According to M. Moakher's
Means and averaging in the group of rotations
and I. Sharf's
Arithmetic and geometric solutions for average rigid-body rotation
the distance between two rotation matrices is $$\| R_1 - R_2 \|_{\text{F}}$$ where $\| \cdot \|_{\text{F}}$ denotes the Frobenious norm. Does it mean $\left\| R_1 - R_2 \right\|_{\text{F}}$ or $\left\| R_1^T R_2 \right\|_{\text{F}}$?
$\left\| R_1 - R_2 \right\|_{\text{F}}$ does not make sense as $(R_1-R_2) \notin$ SO(3).
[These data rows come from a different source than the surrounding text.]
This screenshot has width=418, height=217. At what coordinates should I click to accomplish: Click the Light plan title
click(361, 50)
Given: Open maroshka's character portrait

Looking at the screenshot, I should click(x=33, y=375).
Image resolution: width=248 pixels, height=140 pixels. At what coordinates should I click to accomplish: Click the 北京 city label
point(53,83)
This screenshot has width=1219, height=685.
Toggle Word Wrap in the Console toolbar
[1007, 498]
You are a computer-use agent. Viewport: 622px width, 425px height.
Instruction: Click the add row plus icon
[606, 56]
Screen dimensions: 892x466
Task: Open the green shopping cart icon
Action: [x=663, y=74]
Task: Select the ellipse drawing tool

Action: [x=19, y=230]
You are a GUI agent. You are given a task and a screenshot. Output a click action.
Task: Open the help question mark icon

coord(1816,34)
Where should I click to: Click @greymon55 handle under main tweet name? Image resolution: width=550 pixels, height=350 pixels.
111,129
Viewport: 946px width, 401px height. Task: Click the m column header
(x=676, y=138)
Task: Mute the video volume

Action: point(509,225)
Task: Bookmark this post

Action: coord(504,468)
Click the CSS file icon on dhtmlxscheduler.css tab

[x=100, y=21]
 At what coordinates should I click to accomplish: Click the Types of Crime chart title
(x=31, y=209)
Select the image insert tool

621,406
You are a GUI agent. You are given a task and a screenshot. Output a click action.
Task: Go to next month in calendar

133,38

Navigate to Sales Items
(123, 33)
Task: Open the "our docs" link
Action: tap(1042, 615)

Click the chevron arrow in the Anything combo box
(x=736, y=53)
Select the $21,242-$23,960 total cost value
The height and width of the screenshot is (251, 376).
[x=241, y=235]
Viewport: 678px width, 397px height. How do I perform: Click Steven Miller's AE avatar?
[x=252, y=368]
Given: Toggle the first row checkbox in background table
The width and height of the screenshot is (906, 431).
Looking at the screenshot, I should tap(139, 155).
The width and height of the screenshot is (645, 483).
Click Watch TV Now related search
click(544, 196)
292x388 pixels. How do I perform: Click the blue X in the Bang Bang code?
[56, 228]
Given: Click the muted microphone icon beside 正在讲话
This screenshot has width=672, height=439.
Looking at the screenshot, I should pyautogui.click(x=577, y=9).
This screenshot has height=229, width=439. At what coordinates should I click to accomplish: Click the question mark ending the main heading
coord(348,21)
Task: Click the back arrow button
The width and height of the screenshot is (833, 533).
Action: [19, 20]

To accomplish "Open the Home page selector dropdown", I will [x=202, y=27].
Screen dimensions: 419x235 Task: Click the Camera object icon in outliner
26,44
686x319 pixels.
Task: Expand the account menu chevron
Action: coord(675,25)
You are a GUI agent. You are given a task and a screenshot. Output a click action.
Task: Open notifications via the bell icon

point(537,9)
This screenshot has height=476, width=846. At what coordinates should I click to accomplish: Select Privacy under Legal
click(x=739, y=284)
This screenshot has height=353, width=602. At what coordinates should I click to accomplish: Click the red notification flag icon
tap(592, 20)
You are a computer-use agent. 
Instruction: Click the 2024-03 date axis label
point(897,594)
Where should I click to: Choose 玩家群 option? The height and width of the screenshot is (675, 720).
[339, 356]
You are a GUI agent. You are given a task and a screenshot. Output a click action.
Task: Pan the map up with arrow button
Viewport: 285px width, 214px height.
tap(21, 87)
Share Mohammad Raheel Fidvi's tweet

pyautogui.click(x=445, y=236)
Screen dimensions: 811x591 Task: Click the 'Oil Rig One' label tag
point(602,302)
$\left\| R_1^T R_2 \right\|_{\text{F}}$ is also strange: suppose $R_1=R_2$, the distance is $3$. I find out that the distance between two rotation matrices is less than $3$. Such metric is against my intuition (the distance between two identical elements is largest!).
It means $\|(R_1-R_2)\|_F.$
It does not matter that $R_1-R_2$ is not special-orthogonal as we can still take the norm. Consider that the distance between two points on a circle is related to the length of the vector between them, even though that vector is not itself on the circle. This is much like the $SO(2)$ version of your question.